In der Forschung beschäftigen wir uns mit Themen wie Datenmanagement und Smart Cities. Mit unserer Expertise in Sachen Blockchain unterstützen wir seit 2018 sogar die Europäische Union.

Die Hochschule Luzern hat eine «Digitale Agenda 2030» formuliert. Welches Projekt geht sie als erstes an?

Eines der Projekte, die für uns im Vordergrund stehen, ist die Gründung eines Reallabors für Forschung und Lehre. Dabei geht es darum, als Think Tank zur digitalen Entwicklung der Region unseren Beitrag zu leisten.
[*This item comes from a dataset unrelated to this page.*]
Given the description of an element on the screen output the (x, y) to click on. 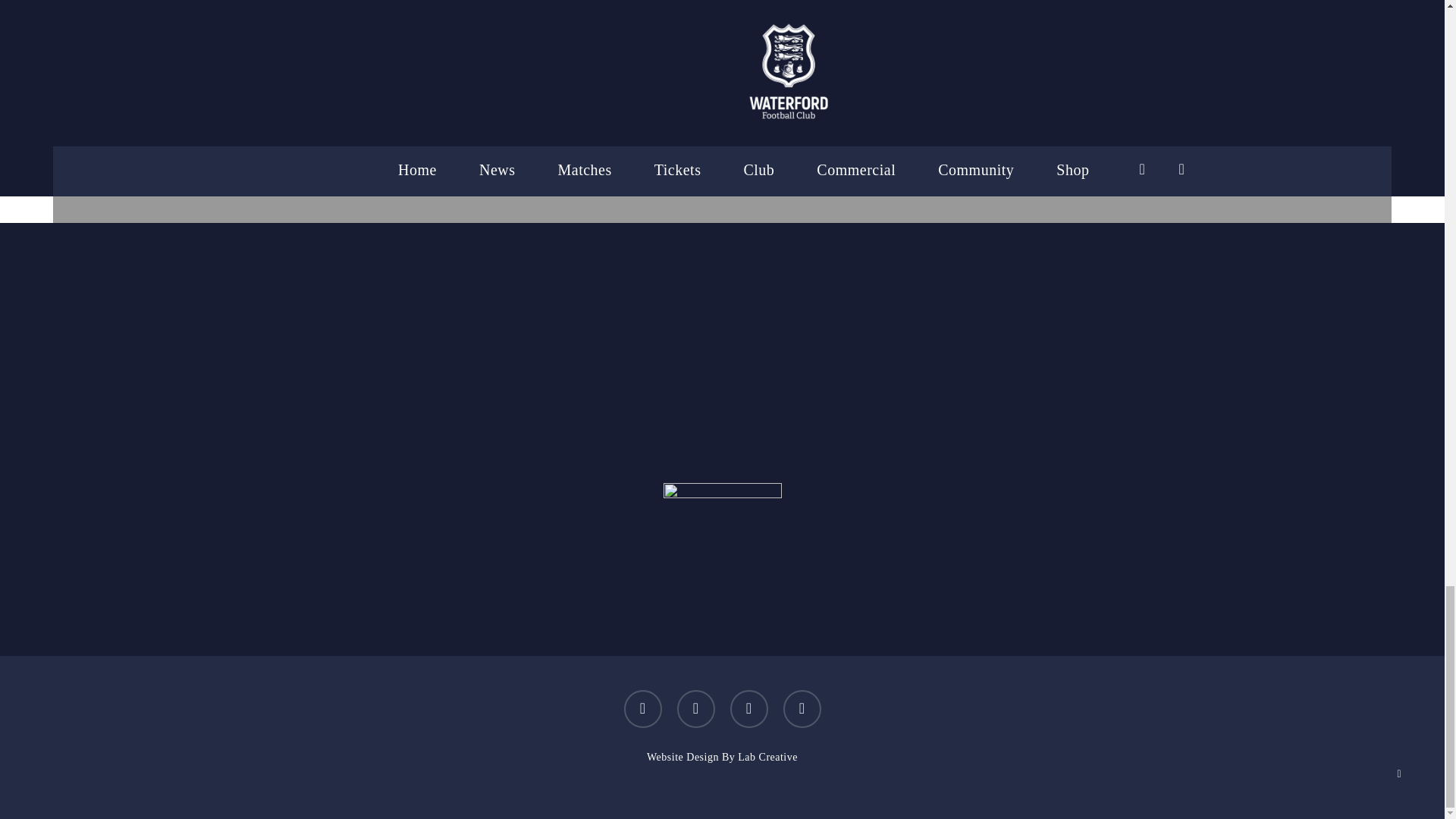
instagram (802, 709)
facebook (695, 709)
youtube (748, 709)
twitter (642, 709)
Wir sprechen von der «Smart Region Zentralschweiz».

Gabriela Christen im Interview: «Wir brauchen einen neuen Gesellschaftsvertrag.»

Das heisst aber nicht, dass wir uns ins Lokale zurückziehen: Wir sind davon überzeugt, dass sich hier bei uns, im Zentrum der international hoch vernetzten Schweiz, der digitale Wandel und globale Probleme wie die Klimaveränderung exemplarisch erforschen lassen.

Wie für andere Unternehmen ist zudem die Weiterbildung der Mitarbeitenden ein akutes Thema. Es ist zentral, unseren Mitarbeitenden die Möglichkeit zu geben, ihre Kompetenzen im Bereich der digitalen Transformation «on the job» und mit Weiterbildungsinitiativen weiter zu entwickeln.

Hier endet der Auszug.